__DOCUMENT EXCERPT__
######

Friday, March 16, 2007

#106 - Wired


3/16/07 (#106)

I have been assimilated.

Last night when I got home from work, I plugged my cell phone into the charger by the door, went to the computer and plugged in my iPod and Palm PDA to sync and recharge, and suddenly felt like the character in a Sci-Fi movie who had been replaced by a perfect replica of himself---his wife had never noticed, his daughter had no reason for suspicion, even the family dog had missed the moment the subterfuge began. Heck, even I didn't notice the change---but there I was, tethered to the world with a trio of electronic umbilical cords.

While I have long had an appreciation for electronic devices (as a home music studio owner, gear catalogs cause enough excitement that they ought to arrive in plain brown wrappers), I am also my mother's son, my mother who refers to each of the high-tech features on my father's car as "one more thing to break." It is not a matter of thrift (though a pinch of that ingredient certainly exists in the mix), but a combination of Emersonian self-reliance and quiet anti-consumerism. The former is merely a New England birthright; the latter developed as corporate marketing departments began out-sizing Research and Development teams, an org-chart revolution that pursues success not by filling a need, but by convincing the customer to buy things they do not need at all.

Need---now there's a verb rarely heard at the electronics counter. (At least not as Mr. Webster intended--- a video gamer's chair with built-in joysticks, sound and vibration would surely be fun, but it's hardly a need.) I observed the proliferation of cell phones over the last decade, but I don't live a life that requires urgent contact; I watched as PDAs (Personal Digital Assistant for anyone more oblivious to gadgets than I am---surveys say there are two of you out there) became the must-have accessory for the digirati, but I already carried a small notebook that easily handled all of my mobile documentation needs; I witnessed the rising ubiquity of digital music devices, but had no interest in purchasing an over-priced, glorified Walkman. I wasn't taking a political stand against technological advances, nor was I defying trendiness---these were simply items for which I had no need.

######

__DATASET CONTENT__
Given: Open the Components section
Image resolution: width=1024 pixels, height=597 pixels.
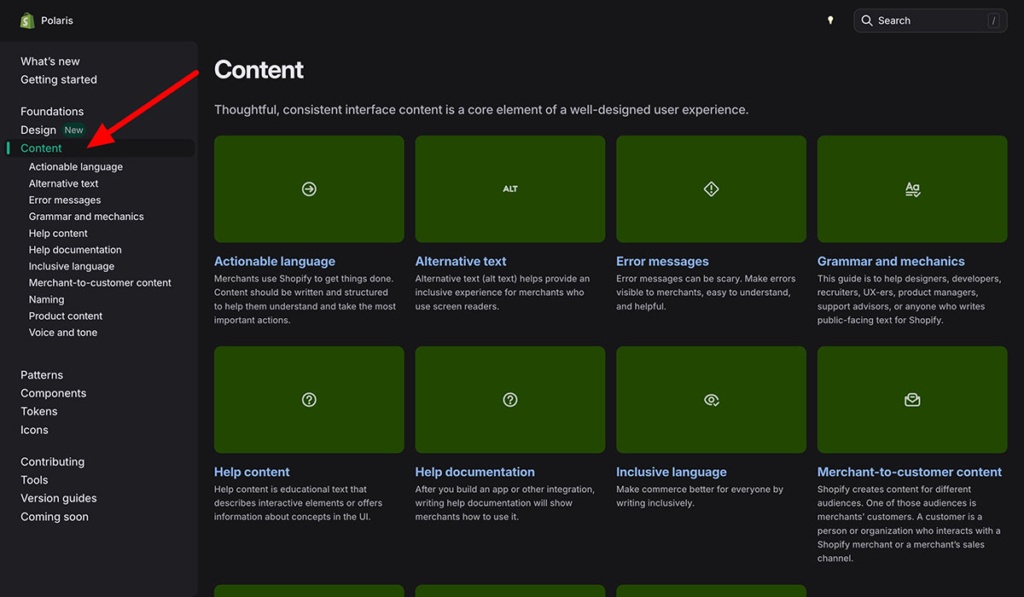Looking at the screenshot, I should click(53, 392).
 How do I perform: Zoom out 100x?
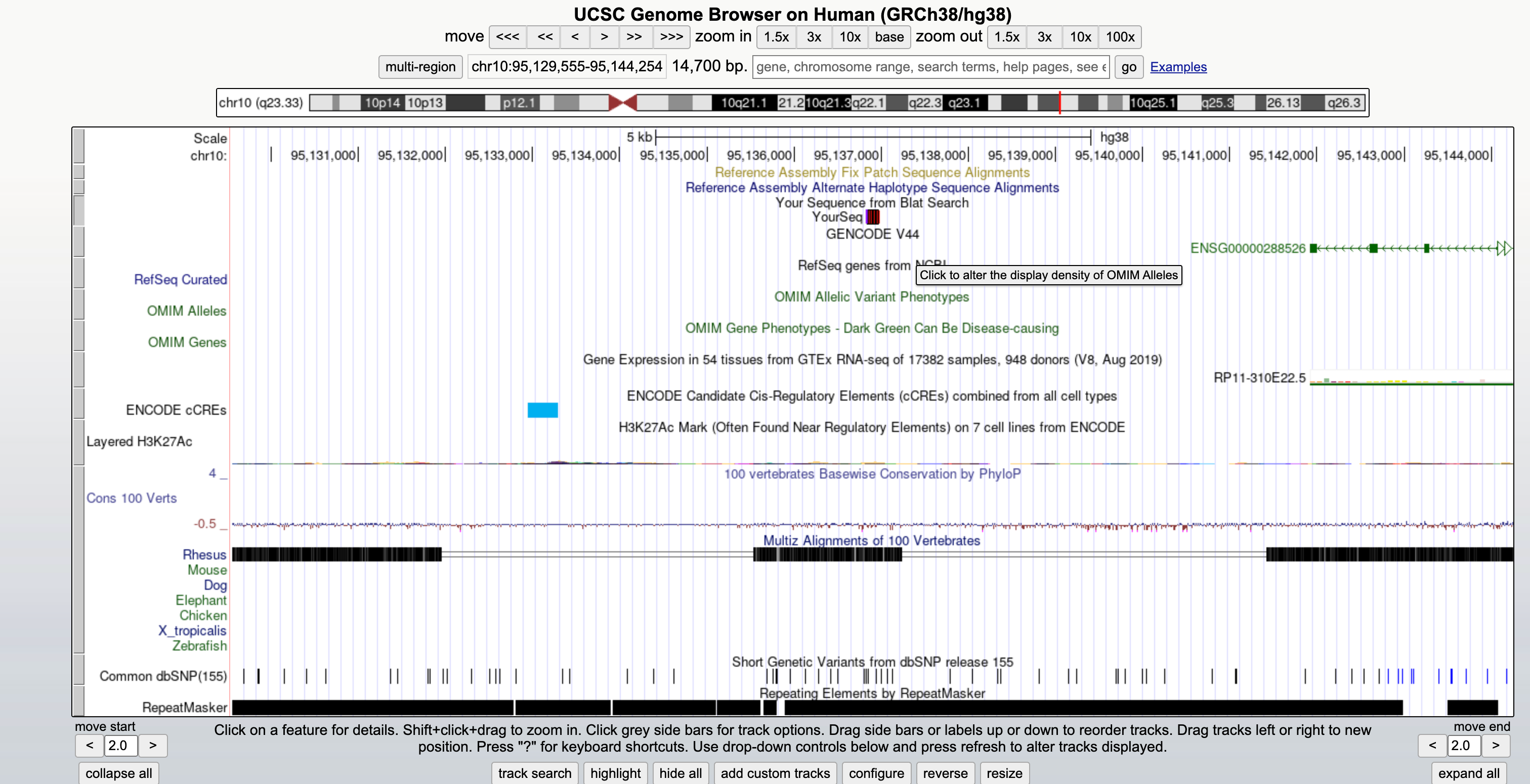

######

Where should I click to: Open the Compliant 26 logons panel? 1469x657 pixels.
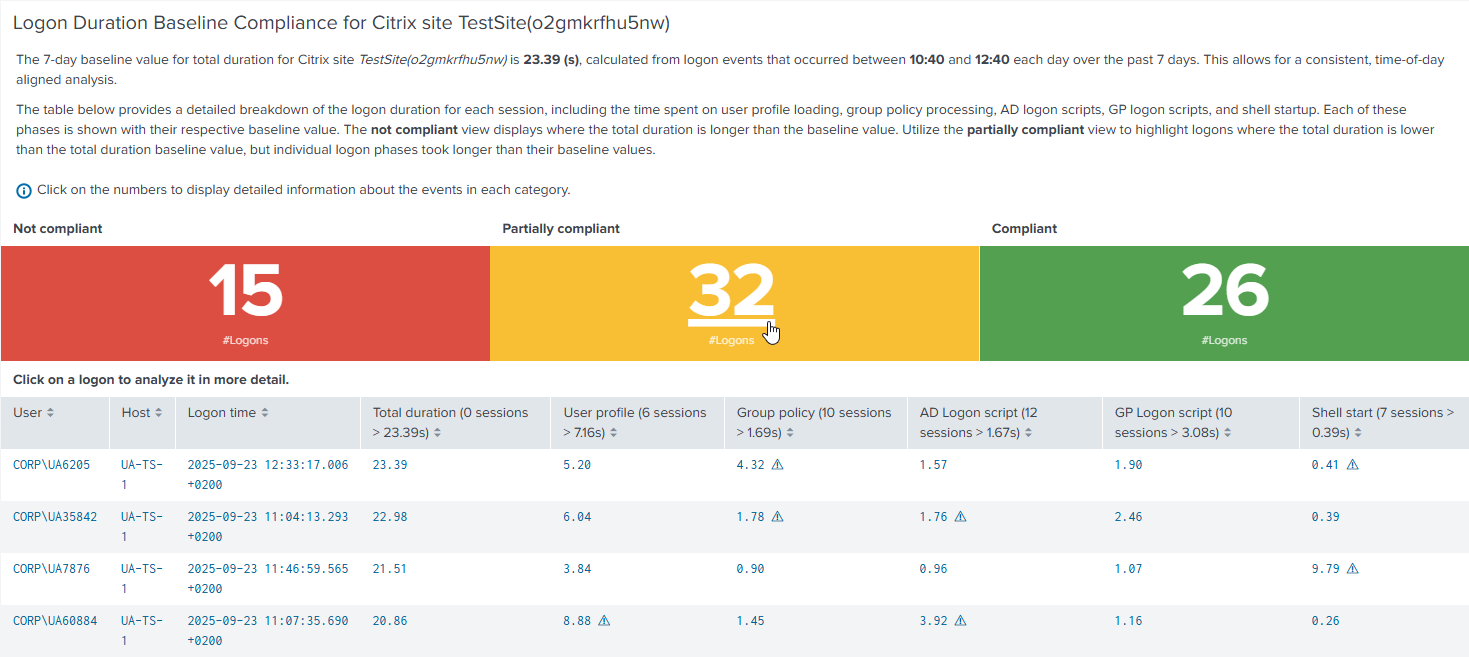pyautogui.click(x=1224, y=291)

######

__GOAL__
In the gadget essay, what does the writer's mother call each high-tech feature on the father's car? Please rely on the gadget essay alone, not on the entries.

__SOLVED PROBLEM__
She calls each one "one more thing to break."